**Data:**
>>>>
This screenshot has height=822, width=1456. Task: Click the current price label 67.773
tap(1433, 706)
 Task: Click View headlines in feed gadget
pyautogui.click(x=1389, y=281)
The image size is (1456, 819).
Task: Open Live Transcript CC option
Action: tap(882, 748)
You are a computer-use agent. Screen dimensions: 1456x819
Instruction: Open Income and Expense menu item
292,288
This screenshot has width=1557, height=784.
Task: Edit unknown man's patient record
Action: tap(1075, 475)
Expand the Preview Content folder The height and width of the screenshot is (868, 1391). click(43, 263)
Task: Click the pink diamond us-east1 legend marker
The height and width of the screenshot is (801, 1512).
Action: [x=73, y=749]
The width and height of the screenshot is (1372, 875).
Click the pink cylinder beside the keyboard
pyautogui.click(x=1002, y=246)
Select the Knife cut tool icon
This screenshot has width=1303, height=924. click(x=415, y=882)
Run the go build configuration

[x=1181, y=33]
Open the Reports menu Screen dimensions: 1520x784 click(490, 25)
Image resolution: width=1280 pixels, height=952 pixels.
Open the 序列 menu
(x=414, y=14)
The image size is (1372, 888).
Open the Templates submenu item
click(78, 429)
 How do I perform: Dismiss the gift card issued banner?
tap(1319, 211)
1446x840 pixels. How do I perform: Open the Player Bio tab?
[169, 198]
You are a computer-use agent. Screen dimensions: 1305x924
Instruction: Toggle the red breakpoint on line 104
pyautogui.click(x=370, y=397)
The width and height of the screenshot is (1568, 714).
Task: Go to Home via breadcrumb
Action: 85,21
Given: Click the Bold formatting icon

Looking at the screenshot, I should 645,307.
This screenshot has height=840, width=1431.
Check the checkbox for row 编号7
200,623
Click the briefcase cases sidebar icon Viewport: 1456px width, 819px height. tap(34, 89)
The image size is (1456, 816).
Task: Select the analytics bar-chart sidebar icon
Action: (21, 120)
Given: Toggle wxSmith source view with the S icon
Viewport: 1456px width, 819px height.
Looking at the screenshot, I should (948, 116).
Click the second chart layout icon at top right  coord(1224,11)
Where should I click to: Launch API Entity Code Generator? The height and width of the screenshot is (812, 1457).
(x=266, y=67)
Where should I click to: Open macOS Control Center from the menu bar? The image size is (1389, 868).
<<<<
**What you should do:**
Output the entries verbatim.

**Finished exercise:**
This screenshot has height=822, width=1456. Task: Click the current price label 67.773
tap(1433, 706)
 Task: Click View headlines in feed gadget
pyautogui.click(x=1389, y=281)
The image size is (1456, 819).
Task: Open Live Transcript CC option
Action: tap(882, 748)
You are a computer-use agent. Screen dimensions: 1456x819
Instruction: Open Income and Expense menu item
292,288
This screenshot has width=1557, height=784.
Task: Edit unknown man's patient record
Action: tap(1075, 475)
Expand the Preview Content folder The height and width of the screenshot is (868, 1391). click(43, 263)
Task: Click the pink diamond us-east1 legend marker
The height and width of the screenshot is (801, 1512).
Action: [x=73, y=749]
The width and height of the screenshot is (1372, 875).
Click the pink cylinder beside the keyboard
pyautogui.click(x=1002, y=246)
Select the Knife cut tool icon
This screenshot has width=1303, height=924. click(x=415, y=882)
Run the go build configuration

[x=1181, y=33]
Open the Reports menu Screen dimensions: 1520x784 click(490, 25)
Image resolution: width=1280 pixels, height=952 pixels.
Open the 序列 menu
(x=414, y=14)
The image size is (1372, 888).
Open the Templates submenu item
click(78, 429)
 How do I perform: Dismiss the gift card issued banner?
tap(1319, 211)
1446x840 pixels. How do I perform: Open the Player Bio tab?
[169, 198]
You are a computer-use agent. Screen dimensions: 1305x924
Instruction: Toggle the red breakpoint on line 104
pyautogui.click(x=370, y=397)
The width and height of the screenshot is (1568, 714).
Task: Go to Home via breadcrumb
Action: 85,21
Given: Click the Bold formatting icon

Looking at the screenshot, I should 645,307.
This screenshot has height=840, width=1431.
Check the checkbox for row 编号7
200,623
Click the briefcase cases sidebar icon Viewport: 1456px width, 819px height. tap(34, 89)
The image size is (1456, 816).
Task: Select the analytics bar-chart sidebar icon
Action: (21, 120)
Given: Toggle wxSmith source view with the S icon
Viewport: 1456px width, 819px height.
Looking at the screenshot, I should (948, 116).
Click the second chart layout icon at top right  coord(1224,11)
Where should I click to: Launch API Entity Code Generator? The height and width of the screenshot is (812, 1457).
(x=266, y=67)
Where should I click to: Open macOS Control Center from the menu bar? The image size is (1389, 868).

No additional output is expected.